COGNITIVE DISSONANCE: psychological conflict resulting from incongruous beliefs and attitudes held simultaneously.
I recently came across the 3/12 issue of Kinh Tế tập đoàn (Economy Group), a bilingual magazine that features articles about a variety of business- and economy-related topics, including laws on regulating operation of state-owned enterprises and financial mechanisms and policies for state-owned economy groups and corporations.
My favorite article was a reprint of part I of Secrets of the Capitalist Class by Joshua Kennon, an American who seems to have made a lot of money teaching other people how they can make lots of money. Reading about the “secrets of the capitalist class” in the Socialist Republic of Vietnam is precious. The irony is so thick you can cut it with a knife, as the expression goes.
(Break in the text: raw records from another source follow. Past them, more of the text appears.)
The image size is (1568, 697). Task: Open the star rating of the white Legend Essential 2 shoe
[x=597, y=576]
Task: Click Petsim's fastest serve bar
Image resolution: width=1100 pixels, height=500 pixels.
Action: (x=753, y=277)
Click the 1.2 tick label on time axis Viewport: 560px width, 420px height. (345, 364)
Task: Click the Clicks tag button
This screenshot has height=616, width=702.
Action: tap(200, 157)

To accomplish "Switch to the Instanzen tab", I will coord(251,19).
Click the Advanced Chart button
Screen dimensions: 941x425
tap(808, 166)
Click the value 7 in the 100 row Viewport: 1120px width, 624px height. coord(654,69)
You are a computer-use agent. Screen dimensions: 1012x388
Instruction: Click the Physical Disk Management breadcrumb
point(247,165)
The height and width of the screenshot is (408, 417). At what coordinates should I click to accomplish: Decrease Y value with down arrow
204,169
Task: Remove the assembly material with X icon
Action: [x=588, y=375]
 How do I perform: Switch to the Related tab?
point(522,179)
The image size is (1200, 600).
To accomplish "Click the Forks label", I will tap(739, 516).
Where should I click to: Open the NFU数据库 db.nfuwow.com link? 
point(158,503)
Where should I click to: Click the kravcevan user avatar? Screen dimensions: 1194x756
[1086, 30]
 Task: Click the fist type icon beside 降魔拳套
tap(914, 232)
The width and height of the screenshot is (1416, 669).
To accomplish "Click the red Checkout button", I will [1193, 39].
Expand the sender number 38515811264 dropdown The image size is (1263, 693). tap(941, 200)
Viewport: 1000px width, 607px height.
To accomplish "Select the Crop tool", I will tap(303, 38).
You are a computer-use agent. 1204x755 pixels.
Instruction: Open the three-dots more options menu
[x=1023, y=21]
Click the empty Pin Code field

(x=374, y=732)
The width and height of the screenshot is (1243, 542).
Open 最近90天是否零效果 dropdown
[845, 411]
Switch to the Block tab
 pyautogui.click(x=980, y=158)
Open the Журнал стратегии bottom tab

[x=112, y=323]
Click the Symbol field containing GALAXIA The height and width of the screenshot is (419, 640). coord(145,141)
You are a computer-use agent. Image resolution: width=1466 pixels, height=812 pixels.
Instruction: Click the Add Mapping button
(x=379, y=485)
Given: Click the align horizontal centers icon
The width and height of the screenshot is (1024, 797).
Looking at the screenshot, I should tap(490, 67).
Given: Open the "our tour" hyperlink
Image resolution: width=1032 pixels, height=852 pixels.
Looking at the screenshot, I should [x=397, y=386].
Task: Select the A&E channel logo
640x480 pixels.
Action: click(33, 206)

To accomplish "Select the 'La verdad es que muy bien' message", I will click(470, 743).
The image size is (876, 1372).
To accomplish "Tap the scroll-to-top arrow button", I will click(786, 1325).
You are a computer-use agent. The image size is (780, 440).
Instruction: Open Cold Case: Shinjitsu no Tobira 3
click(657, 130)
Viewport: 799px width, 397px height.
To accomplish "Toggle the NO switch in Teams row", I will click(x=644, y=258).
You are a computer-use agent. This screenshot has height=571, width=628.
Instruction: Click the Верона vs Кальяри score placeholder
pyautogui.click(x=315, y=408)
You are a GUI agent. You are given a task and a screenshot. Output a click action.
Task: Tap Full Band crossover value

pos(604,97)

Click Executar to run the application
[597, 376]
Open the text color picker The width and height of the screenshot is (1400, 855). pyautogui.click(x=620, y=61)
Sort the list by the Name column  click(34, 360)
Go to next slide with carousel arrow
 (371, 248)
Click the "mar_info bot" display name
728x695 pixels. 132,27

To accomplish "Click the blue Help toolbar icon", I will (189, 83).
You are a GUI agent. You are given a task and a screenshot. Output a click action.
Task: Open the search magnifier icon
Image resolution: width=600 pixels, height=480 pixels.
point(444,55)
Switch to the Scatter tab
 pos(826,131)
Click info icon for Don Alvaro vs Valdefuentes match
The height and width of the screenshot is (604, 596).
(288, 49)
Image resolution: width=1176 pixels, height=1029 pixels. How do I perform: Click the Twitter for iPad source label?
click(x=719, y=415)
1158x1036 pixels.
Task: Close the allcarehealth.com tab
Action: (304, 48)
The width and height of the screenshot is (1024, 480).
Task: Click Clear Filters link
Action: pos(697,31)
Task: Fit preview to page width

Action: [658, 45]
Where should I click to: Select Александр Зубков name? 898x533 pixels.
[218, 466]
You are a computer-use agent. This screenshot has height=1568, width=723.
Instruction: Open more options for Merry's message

Here’s an excerpt:
As you learned in Class in the United States and Household Income in the United States, the capitalist class represents the top 0.9% of income. Sometimes called the super-rich, members of the capitalist class often have incomes of at least $350,000 to $500,000 per year, which would require several million dollars in assets to generate. Since we know that more than 90% of wealth in the United States is not inherited, how did the men and women who make up the capitalist class get to where they are? What can we learn from them?
It’s interesting to juxtapose that statement with this one by Gar Alperovitz, the Lionel R. Bauman Professor of Political Economy at the University of Maryland and a former Fellow of Kings College, Cambridge University; Harvard’s Institute of Politics; the Institute for Policy Studies; and a Guest Scholar at the Brookings Institution:
HISTORICALLY, MOST ECONOMIC systems revolve around who owns the wealth. As an economist and historian, this is the question I bring to any discussion about our current economic crisis and any future “new economy” we might imagine.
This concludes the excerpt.